Gas in the Tank: Jagr proving he wants to stay in Philly
It was a match made in heaven, that is, unless you were a life time Penguins fan.
As heavenly as Jaromir Jagr's presence in Philadelphia has been for his career, his team mates and his fans, it's been rather hellish for the cross-state rival fans.
And unfortunately for those in the Steel City, it could last longer than the duration of the 2011-12 season.
While talking to reporters today, Jagr discussed his future in the NHL. At 39 years of age (turning 40 next month), that seems a little bizarre.
Better yet, he feels his future is filled with a lot of orange and black.
“(The fans) don’t have to worry," Jagr said. "If I’m going to play good, I’m probably going to be here. If I’m going to play bad, what am I going to do here? I just don’t want to sit around.”
Jagr also specified that though he wants to play in Philadelphia, he won't discuss a new contract with the Flyers until after this season is done.
Jagr also attributed his health and longevity to how he's taken care of his body. And that includes the lack of alcohol consumption.
“No. My family never had alcohol in the house," Jagr said. "My dad never. My mom never. If you don’t see if in the house… I never drank. I always had fun and never had to drink. I think people drink to have fun. I have fun when I don’t drink.”
At 39, going on 40, that's important to Jagr, who is an obvious health nut. And age aside, Jagr hasn't exactly played like his age has suggested.
Sure there has been some aches and pains that caused the right winger to sit out a handful of games this season, but the numbers and the presence on ice has made him live up to the $3.3 million deal he signed with the Flyers in the off season.
Money wasn't important to him last off season and he reaffirmed it won't be the most important this offseason. But he did suggest that money does play a bit of a factor in whether or not he decides to be a Flyer for the 2012-13 season.

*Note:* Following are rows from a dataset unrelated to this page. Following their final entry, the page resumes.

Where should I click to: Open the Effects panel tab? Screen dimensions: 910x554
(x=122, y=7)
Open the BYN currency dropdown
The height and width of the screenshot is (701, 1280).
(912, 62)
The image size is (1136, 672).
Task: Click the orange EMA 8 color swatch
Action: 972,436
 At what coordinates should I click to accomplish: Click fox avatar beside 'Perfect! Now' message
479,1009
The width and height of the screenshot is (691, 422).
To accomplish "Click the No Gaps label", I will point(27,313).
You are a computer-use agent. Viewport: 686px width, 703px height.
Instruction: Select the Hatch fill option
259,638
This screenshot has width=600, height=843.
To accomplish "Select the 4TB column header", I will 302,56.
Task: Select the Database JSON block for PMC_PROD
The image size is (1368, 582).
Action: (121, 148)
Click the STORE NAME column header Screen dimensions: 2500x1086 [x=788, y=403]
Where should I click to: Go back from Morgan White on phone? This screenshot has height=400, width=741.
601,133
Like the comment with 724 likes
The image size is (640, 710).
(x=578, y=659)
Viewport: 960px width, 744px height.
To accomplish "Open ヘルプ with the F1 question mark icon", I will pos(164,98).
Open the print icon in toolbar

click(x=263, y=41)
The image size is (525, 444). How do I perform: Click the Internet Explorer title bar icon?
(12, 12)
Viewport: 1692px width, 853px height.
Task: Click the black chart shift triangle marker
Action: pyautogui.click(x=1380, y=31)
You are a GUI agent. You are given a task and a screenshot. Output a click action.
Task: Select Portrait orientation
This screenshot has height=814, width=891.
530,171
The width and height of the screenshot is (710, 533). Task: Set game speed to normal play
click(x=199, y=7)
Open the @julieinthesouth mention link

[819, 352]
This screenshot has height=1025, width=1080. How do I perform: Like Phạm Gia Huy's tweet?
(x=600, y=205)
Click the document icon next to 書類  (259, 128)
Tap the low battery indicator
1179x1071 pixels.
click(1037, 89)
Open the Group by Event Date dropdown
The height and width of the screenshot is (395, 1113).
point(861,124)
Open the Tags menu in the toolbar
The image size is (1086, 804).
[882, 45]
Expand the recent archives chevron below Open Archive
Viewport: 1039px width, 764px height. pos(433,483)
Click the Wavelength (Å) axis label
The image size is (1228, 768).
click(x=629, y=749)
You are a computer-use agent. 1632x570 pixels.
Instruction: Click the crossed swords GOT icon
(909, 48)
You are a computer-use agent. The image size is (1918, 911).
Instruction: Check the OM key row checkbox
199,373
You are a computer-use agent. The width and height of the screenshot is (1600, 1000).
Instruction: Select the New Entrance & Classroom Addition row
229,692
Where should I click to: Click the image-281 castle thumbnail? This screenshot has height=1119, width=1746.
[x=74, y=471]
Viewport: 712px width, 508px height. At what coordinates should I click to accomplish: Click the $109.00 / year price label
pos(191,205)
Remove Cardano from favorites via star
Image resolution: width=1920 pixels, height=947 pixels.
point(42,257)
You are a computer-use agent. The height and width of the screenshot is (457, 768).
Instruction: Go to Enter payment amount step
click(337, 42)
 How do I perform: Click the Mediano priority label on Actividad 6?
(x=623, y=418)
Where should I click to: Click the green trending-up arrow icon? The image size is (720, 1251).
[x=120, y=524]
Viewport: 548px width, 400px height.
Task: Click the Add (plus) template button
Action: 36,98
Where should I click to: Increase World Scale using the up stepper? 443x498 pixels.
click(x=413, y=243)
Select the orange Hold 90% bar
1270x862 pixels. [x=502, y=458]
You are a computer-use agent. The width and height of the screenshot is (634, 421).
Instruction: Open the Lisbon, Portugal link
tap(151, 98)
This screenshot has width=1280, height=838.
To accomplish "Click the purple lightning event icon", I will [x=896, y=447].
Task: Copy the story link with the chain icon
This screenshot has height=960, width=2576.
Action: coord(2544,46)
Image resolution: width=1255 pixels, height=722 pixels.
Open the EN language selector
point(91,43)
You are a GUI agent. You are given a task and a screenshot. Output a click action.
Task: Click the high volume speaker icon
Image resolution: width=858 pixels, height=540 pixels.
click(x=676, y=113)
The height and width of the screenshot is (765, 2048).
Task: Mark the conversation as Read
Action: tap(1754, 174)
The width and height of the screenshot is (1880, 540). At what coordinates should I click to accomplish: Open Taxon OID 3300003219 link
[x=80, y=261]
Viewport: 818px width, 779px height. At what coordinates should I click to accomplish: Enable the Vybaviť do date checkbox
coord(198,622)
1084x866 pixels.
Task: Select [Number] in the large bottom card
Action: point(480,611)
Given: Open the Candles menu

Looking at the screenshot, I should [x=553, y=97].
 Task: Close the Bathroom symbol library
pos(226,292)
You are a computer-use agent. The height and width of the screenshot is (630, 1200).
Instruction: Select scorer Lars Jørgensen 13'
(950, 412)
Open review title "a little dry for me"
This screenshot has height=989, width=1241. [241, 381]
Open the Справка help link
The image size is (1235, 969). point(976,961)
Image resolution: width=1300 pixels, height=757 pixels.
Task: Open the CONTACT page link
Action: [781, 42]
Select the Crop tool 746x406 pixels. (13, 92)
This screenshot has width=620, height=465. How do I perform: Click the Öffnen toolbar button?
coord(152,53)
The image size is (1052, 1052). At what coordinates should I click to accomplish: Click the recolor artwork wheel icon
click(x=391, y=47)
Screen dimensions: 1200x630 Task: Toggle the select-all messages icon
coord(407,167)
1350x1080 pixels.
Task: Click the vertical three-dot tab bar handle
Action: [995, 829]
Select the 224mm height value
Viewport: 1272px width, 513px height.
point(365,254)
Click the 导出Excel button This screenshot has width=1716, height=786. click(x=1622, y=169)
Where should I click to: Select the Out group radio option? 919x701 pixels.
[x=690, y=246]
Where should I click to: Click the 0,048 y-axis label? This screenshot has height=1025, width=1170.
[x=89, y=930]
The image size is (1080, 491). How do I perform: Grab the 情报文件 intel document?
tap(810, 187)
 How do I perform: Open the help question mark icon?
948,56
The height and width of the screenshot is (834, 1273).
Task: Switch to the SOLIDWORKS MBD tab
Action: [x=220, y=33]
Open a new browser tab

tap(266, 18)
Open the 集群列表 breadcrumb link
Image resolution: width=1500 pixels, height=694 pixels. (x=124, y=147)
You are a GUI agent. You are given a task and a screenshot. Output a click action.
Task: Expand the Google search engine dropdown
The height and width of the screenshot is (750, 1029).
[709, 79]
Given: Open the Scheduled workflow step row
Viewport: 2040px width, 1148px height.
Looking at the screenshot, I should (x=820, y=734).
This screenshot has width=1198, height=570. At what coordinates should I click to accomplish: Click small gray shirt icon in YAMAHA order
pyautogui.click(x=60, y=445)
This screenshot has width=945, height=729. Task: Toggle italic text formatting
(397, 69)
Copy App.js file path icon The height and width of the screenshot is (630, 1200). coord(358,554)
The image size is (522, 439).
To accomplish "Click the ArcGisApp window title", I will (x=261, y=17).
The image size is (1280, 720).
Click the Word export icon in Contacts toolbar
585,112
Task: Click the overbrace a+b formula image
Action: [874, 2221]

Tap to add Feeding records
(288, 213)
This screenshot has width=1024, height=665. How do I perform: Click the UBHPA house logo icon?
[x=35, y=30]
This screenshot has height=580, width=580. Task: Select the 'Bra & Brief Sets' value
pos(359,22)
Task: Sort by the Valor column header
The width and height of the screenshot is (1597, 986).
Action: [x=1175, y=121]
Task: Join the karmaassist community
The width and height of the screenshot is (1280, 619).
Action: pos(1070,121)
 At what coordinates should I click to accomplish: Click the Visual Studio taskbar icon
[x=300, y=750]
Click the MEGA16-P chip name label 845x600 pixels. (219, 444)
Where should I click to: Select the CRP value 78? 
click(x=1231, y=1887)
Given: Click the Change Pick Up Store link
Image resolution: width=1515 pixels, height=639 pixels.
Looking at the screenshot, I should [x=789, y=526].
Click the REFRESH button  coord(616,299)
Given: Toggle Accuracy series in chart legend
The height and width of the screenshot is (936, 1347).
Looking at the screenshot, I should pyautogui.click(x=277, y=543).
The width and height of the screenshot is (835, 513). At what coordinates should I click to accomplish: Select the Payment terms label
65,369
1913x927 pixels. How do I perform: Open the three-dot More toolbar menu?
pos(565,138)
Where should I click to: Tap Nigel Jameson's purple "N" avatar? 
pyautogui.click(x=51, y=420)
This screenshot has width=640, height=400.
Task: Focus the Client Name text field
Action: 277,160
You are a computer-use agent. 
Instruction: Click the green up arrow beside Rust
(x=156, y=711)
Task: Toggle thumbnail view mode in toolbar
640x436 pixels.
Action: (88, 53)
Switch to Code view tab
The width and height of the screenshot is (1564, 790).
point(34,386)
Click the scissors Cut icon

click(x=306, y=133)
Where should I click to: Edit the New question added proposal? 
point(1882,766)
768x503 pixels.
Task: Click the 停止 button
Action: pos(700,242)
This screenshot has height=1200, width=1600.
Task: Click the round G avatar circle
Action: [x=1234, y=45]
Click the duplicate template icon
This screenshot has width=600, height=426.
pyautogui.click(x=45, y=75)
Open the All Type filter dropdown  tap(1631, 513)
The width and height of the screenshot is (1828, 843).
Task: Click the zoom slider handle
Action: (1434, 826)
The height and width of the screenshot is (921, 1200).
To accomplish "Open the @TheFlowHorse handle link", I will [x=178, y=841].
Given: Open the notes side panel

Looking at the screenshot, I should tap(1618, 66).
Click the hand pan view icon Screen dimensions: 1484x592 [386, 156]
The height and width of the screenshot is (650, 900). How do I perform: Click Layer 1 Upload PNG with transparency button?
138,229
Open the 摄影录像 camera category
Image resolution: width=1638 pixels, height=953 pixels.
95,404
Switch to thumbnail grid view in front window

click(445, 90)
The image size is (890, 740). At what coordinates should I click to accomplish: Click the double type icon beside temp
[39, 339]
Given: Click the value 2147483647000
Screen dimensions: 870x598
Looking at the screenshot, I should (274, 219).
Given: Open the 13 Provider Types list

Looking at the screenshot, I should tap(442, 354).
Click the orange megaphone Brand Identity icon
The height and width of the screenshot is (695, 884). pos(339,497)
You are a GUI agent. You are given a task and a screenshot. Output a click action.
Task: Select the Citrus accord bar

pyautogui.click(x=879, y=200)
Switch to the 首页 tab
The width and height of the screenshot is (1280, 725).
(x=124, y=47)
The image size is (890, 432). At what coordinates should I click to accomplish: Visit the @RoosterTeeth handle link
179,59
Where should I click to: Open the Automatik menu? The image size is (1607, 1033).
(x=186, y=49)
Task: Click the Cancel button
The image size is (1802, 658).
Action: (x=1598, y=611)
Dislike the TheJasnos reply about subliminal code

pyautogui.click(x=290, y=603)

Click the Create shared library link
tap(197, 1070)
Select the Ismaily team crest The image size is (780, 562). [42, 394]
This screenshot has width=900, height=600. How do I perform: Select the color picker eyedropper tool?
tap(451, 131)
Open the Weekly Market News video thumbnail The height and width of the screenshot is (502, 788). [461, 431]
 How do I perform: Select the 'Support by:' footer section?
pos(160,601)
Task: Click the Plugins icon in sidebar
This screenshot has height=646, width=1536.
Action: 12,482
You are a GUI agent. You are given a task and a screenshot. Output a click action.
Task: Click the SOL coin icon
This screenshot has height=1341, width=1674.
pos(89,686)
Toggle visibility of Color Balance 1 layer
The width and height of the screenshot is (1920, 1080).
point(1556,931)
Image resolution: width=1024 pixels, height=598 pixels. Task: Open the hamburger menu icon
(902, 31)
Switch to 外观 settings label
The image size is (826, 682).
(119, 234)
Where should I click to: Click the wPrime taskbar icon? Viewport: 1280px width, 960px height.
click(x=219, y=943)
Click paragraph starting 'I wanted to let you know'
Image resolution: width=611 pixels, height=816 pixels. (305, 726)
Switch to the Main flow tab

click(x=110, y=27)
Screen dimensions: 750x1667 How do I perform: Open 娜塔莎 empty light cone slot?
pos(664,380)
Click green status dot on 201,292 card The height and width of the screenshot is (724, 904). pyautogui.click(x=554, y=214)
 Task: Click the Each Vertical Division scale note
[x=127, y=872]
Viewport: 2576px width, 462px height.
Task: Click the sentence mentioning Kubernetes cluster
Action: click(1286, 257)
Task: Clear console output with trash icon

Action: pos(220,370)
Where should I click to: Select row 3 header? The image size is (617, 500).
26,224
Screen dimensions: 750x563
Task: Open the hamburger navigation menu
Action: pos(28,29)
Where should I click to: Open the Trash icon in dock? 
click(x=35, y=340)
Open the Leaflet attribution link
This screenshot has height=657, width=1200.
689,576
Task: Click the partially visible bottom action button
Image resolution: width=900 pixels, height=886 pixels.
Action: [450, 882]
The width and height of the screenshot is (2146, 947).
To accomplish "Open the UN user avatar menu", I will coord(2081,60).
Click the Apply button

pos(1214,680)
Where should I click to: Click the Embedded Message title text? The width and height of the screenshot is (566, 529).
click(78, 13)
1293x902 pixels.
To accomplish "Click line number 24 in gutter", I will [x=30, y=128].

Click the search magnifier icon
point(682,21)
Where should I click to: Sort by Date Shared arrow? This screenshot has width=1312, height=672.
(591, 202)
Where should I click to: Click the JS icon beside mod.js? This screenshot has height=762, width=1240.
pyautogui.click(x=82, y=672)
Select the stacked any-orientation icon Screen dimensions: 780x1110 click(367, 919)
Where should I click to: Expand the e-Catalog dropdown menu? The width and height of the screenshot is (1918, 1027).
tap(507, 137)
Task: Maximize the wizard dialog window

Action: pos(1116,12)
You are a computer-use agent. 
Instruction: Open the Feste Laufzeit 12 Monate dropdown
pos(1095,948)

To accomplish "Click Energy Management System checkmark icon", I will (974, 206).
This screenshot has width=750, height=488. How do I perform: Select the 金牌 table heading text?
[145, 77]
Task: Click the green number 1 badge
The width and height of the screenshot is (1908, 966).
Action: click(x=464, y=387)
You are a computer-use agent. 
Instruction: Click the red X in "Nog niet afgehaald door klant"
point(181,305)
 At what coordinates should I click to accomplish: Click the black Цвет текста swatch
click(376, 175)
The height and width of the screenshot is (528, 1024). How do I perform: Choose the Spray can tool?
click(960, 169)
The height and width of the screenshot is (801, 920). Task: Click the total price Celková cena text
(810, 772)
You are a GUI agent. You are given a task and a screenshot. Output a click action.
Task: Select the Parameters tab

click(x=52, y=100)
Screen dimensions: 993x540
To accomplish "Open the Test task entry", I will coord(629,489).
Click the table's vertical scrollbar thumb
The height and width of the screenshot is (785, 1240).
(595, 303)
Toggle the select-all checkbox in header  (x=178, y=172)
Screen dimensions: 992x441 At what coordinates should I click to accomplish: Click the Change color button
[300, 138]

"If the GM comes to you and says he's got $1.8M for you. What do they think of you as a player?" Jagr said.
The importance in the price of the contract to Jagr is if he isn't making a lot of money, he could easily be moved and he wants to make sure he has stability on the team.
"If you’re going to make $1.2 million and struggle two weeks, you may be somewhere else," Jagr added.
Much like Jagr proved in the off season, the biggest bargaining chip for Jagr was who he was going to play with.
No one expected Jagr to have 12 goals and 22 assists, which is good for nearly a point per game through 38 games this season.
But the biggest impact he has made thus far this season isn't on his own personal score sheet. Instead, it's the impact he has made on the Flyers youngest and brightest star, Claude Giroux, as well as linemate Scott Hartnell while playing on the first line.
Giroux is tied for fourth in the NHL with 50 points and has his hat tossed in the ring as a top Hart Trophy candidate. Hartnell is having a career season so far, scoring 20 goals and tallying 39 assists while being on pace for a career-high in both numbers set in the 2008-09 season.
“Everything’s kind of come together," Jagr said. "We’ve played good. We’ve got a lot of young guys. The coaches are great. The organization is great. It’s like a family."
But things can always change and Jagr is fully aware of that.
“You never know what’s going to happen the next 40 games or the playoffs," Jagr said in reference to sticking with the first line. "If everything would go the right way or maybe it is now, I don’t think it’ll be any problem (to return to Philadelphia).”
Through half a season, Jagr's presence on the Flyers has been nothing short of magical.
With another half of a season to play, the Flyers will find out how much gas is left in the Czech's tank, not just for the 2011-12 season but for the rest of his career as an NHLer.